[Collected data entries]
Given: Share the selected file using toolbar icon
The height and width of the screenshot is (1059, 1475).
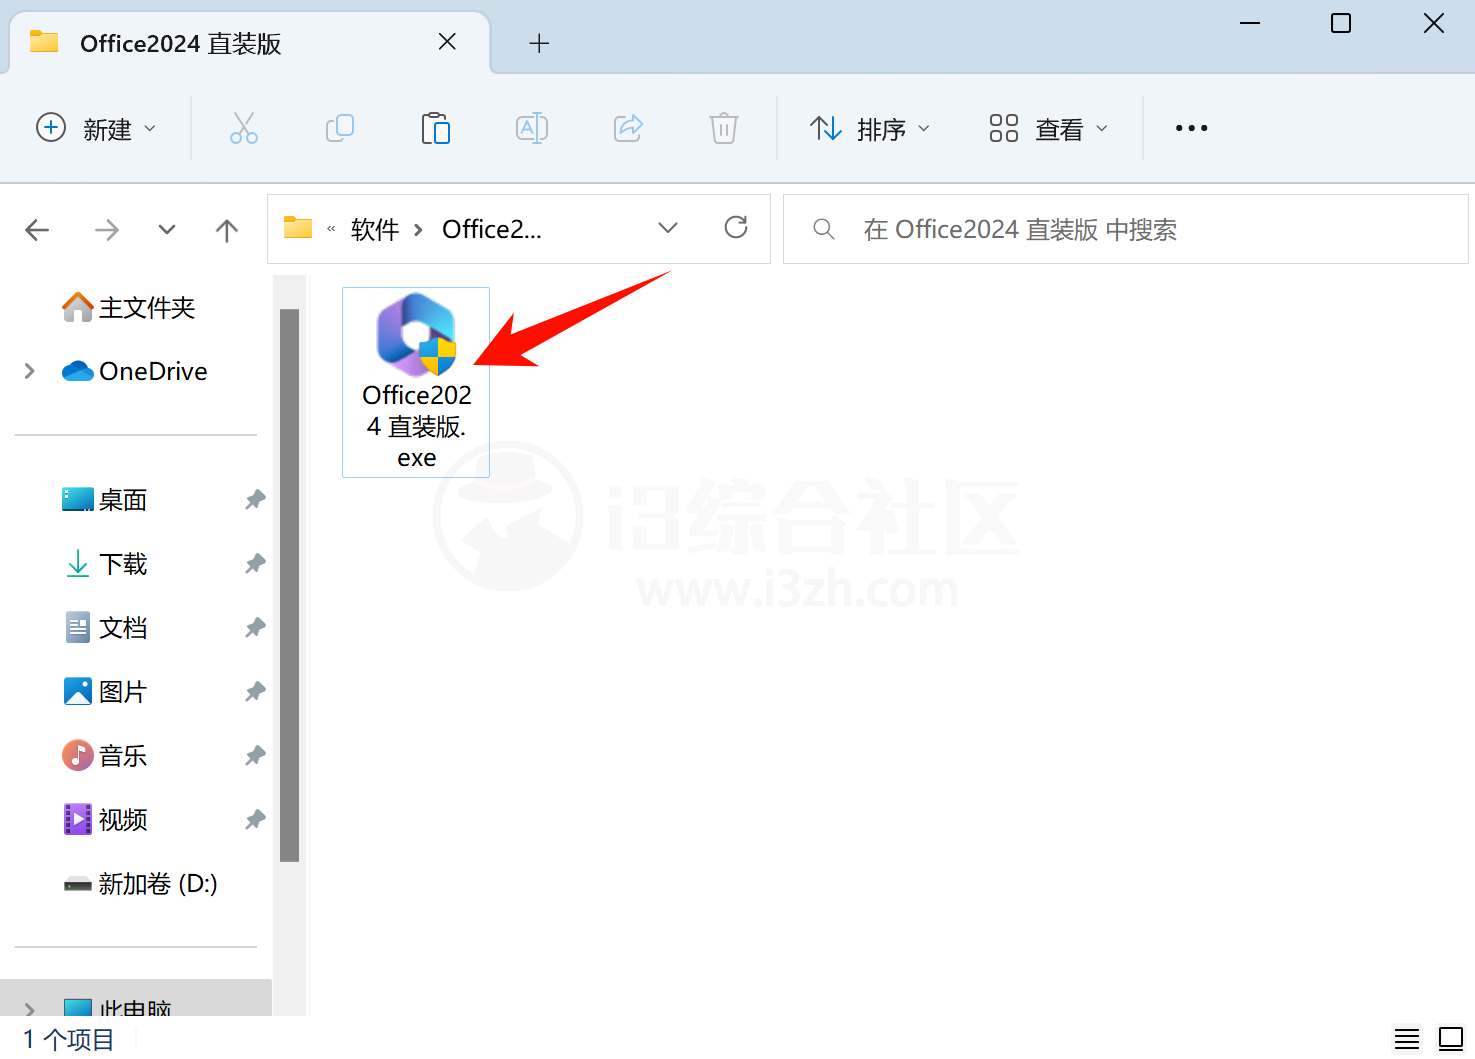Looking at the screenshot, I should [627, 128].
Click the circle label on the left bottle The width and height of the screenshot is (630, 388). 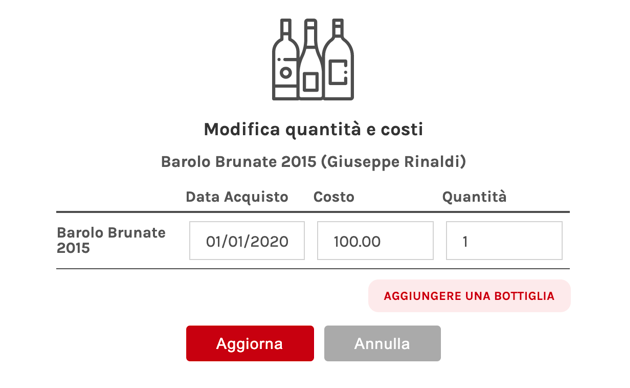click(x=286, y=73)
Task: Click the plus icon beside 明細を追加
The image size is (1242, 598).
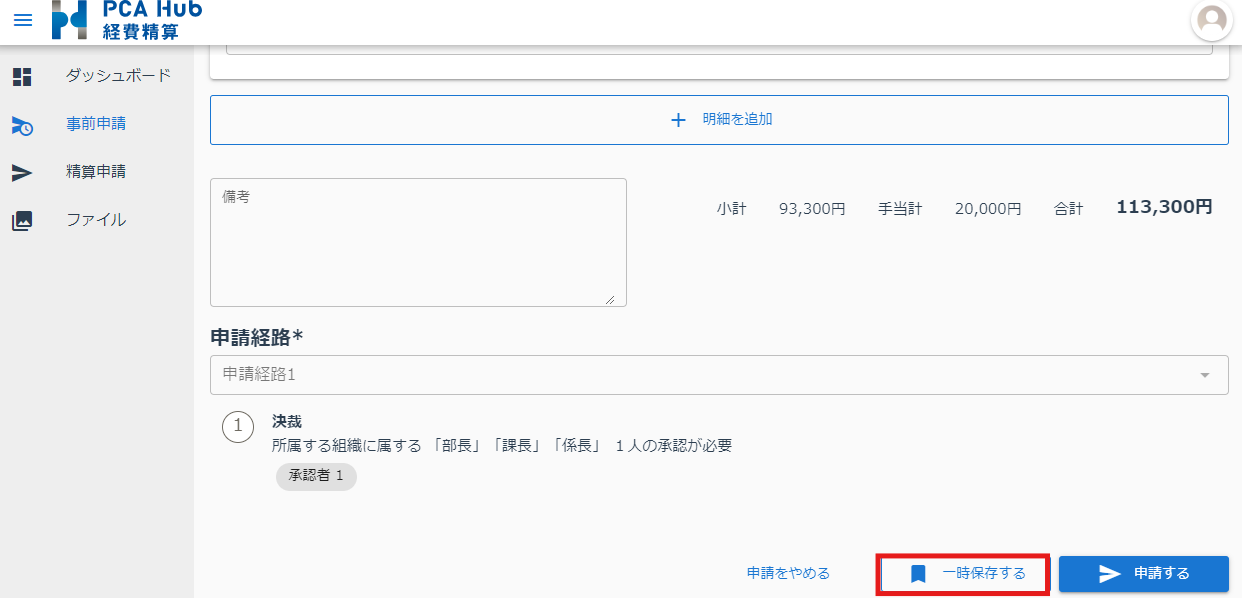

Work item: Tally each line above that includes "icon". Reply with the total only.

Response: 2